(Task requirements):
Reprint all entries without any alteration.

* * *

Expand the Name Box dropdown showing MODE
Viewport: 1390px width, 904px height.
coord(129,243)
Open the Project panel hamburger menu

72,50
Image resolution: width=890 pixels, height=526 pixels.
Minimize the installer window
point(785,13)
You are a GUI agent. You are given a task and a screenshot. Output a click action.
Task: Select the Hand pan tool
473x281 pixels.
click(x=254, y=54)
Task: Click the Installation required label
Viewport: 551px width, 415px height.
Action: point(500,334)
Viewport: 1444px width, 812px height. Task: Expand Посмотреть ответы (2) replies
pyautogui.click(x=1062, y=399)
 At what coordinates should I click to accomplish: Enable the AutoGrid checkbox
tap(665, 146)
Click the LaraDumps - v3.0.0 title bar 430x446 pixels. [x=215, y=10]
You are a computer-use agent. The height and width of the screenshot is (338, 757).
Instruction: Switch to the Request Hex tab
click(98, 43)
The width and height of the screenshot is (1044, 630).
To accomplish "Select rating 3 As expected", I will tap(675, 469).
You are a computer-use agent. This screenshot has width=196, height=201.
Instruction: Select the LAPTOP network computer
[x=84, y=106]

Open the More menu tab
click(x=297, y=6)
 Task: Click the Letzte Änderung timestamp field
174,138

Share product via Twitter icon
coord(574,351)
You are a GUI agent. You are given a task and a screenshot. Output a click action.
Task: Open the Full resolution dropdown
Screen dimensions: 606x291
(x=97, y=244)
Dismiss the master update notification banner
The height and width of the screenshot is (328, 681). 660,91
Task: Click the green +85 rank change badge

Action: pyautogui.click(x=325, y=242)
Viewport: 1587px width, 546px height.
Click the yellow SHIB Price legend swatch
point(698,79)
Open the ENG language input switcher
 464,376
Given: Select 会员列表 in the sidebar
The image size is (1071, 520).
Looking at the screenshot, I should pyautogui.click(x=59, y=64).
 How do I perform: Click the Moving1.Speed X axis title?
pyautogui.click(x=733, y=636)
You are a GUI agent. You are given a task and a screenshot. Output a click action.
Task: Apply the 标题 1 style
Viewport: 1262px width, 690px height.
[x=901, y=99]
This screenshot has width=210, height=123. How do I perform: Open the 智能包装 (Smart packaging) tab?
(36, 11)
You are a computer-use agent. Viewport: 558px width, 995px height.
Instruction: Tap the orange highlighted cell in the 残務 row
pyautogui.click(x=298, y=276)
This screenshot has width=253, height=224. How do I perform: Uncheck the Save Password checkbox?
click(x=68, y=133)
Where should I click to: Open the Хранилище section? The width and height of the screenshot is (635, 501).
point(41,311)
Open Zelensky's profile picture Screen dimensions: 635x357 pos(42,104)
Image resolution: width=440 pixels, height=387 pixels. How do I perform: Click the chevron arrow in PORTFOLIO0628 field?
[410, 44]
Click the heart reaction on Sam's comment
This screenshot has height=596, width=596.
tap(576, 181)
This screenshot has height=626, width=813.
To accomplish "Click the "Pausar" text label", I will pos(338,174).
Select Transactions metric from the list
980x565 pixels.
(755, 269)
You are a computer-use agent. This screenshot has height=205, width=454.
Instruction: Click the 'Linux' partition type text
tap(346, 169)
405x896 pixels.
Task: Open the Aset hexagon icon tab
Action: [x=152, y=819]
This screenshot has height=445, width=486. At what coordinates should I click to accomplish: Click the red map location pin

* * *

(Reply):
Expand the Name Box dropdown showing MODE
Viewport: 1390px width, 904px height.
coord(129,243)
Open the Project panel hamburger menu

72,50
Image resolution: width=890 pixels, height=526 pixels.
Minimize the installer window
point(785,13)
You are a GUI agent. You are given a task and a screenshot. Output a click action.
Task: Select the Hand pan tool
473x281 pixels.
click(x=254, y=54)
Task: Click the Installation required label
Viewport: 551px width, 415px height.
Action: point(500,334)
Viewport: 1444px width, 812px height. Task: Expand Посмотреть ответы (2) replies
pyautogui.click(x=1062, y=399)
 At what coordinates should I click to accomplish: Enable the AutoGrid checkbox
tap(665, 146)
Click the LaraDumps - v3.0.0 title bar 430x446 pixels. [x=215, y=10]
You are a computer-use agent. The height and width of the screenshot is (338, 757).
Instruction: Switch to the Request Hex tab
click(98, 43)
The width and height of the screenshot is (1044, 630).
To accomplish "Select rating 3 As expected", I will tap(675, 469).
You are a computer-use agent. This screenshot has width=196, height=201.
Instruction: Select the LAPTOP network computer
[x=84, y=106]

Open the More menu tab
click(x=297, y=6)
 Task: Click the Letzte Änderung timestamp field
174,138

Share product via Twitter icon
coord(574,351)
You are a GUI agent. You are given a task and a screenshot. Output a click action.
Task: Open the Full resolution dropdown
Screen dimensions: 606x291
(x=97, y=244)
Dismiss the master update notification banner
The height and width of the screenshot is (328, 681). 660,91
Task: Click the green +85 rank change badge

Action: pyautogui.click(x=325, y=242)
Viewport: 1587px width, 546px height.
Click the yellow SHIB Price legend swatch
point(698,79)
Open the ENG language input switcher
 464,376
Given: Select 会员列表 in the sidebar
The image size is (1071, 520).
Looking at the screenshot, I should pyautogui.click(x=59, y=64).
 How do I perform: Click the Moving1.Speed X axis title?
pyautogui.click(x=733, y=636)
You are a GUI agent. You are given a task and a screenshot. Output a click action.
Task: Apply the 标题 1 style
Viewport: 1262px width, 690px height.
[x=901, y=99]
This screenshot has width=210, height=123. How do I perform: Open the 智能包装 (Smart packaging) tab?
(36, 11)
You are a computer-use agent. Viewport: 558px width, 995px height.
Instruction: Tap the orange highlighted cell in the 残務 row
pyautogui.click(x=298, y=276)
This screenshot has width=253, height=224. How do I perform: Uncheck the Save Password checkbox?
click(x=68, y=133)
Where should I click to: Open the Хранилище section? The width and height of the screenshot is (635, 501).
point(41,311)
Open Zelensky's profile picture Screen dimensions: 635x357 pos(42,104)
Image resolution: width=440 pixels, height=387 pixels. How do I perform: Click the chevron arrow in PORTFOLIO0628 field?
[410, 44]
Click the heart reaction on Sam's comment
This screenshot has height=596, width=596.
tap(576, 181)
This screenshot has height=626, width=813.
To accomplish "Click the "Pausar" text label", I will pos(338,174).
Select Transactions metric from the list
980x565 pixels.
(755, 269)
You are a computer-use agent. This screenshot has height=205, width=454.
Instruction: Click the 'Linux' partition type text
tap(346, 169)
405x896 pixels.
Task: Open the Aset hexagon icon tab
Action: [x=152, y=819]
This screenshot has height=445, width=486. At what coordinates should I click to accomplish: Click the red map location pin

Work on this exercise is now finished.